> RECORDS FOR PROCESSING
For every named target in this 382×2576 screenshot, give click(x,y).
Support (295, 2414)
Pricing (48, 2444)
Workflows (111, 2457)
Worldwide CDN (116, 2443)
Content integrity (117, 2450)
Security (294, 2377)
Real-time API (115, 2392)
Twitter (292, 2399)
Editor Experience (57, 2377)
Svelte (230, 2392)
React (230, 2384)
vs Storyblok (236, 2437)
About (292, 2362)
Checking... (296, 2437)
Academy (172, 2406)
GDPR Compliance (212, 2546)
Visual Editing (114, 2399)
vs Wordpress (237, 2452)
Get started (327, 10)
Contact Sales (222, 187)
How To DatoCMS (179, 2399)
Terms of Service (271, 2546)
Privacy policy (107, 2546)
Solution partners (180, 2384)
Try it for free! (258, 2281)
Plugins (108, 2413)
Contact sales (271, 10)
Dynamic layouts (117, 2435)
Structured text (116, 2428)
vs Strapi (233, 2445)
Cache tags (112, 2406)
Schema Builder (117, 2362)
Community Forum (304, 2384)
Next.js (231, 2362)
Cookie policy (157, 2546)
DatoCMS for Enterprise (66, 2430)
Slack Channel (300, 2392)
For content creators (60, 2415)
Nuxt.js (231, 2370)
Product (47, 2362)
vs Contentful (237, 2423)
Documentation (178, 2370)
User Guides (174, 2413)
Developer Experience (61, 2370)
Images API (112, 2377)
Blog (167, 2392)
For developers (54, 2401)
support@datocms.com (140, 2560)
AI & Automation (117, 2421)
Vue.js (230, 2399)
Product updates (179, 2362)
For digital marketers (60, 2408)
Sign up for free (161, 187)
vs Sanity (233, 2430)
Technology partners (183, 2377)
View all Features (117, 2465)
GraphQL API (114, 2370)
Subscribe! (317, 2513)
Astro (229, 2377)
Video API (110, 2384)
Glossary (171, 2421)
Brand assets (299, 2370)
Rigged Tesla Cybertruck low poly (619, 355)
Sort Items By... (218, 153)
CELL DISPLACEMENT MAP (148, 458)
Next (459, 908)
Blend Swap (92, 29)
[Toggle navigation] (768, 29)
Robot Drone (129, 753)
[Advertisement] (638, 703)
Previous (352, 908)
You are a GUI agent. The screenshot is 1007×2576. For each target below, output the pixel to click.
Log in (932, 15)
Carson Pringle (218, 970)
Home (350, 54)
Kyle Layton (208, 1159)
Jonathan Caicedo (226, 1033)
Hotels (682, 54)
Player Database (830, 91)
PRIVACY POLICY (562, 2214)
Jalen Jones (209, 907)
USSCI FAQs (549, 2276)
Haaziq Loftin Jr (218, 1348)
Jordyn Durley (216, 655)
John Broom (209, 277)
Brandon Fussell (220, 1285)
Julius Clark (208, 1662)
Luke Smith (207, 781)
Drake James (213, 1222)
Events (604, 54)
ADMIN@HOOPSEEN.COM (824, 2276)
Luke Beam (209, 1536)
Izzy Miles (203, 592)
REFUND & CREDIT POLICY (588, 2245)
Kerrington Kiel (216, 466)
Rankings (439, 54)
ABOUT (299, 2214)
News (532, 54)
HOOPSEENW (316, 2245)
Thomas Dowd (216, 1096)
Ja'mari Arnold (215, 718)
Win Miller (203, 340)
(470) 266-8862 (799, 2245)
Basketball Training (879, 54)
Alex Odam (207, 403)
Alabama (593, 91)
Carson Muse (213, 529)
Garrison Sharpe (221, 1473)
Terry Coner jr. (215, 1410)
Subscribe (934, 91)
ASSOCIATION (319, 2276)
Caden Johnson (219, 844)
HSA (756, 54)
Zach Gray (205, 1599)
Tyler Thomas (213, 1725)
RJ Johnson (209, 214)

> STATED PROBLEM
Reproduce the data from the line with "For content creators (60, 2415)" to the line with "Brandon Fussell (220, 1285)", changing "Cybertruck" to "Roadster" and keeping everything else the same.

> WRITTEN SOLUTION
For content creators (60, 2415)
Nuxt.js (231, 2370)
Product (47, 2362)
vs Contentful (237, 2423)
Documentation (178, 2370)
User Guides (174, 2413)
Developer Experience (61, 2370)
Images API (112, 2377)
Blog (167, 2392)
For developers (54, 2401)
support@datocms.com (140, 2560)
AI & Automation (117, 2421)
Vue.js (230, 2399)
Product updates (179, 2362)
For digital marketers (60, 2408)
Sign up for free (161, 187)
vs Sanity (233, 2430)
Technology partners (183, 2377)
View all Features (117, 2465)
GraphQL API (114, 2370)
Subscribe! (317, 2513)
Astro (229, 2377)
Video API (110, 2384)
Glossary (171, 2421)
Brand assets (299, 2370)
Rigged Tesla Roadster low poly (619, 355)
Sort Items By... (218, 153)
CELL DISPLACEMENT MAP (148, 458)
Next (459, 908)
Blend Swap (92, 29)
[Toggle navigation] (768, 29)
Robot Drone (129, 753)
[Advertisement] (638, 703)
Previous (352, 908)
You are a GUI agent. The screenshot is 1007×2576. For each target below, output the pixel to click.
Log in (932, 15)
Carson Pringle (218, 970)
Home (350, 54)
Kyle Layton (208, 1159)
Jonathan Caicedo (226, 1033)
Hotels (682, 54)
Player Database (830, 91)
PRIVACY POLICY (562, 2214)
Jalen Jones (209, 907)
USSCI FAQs (549, 2276)
Haaziq Loftin Jr (218, 1348)
Jordyn Durley (216, 655)
John Broom (209, 277)
Brandon Fussell (220, 1285)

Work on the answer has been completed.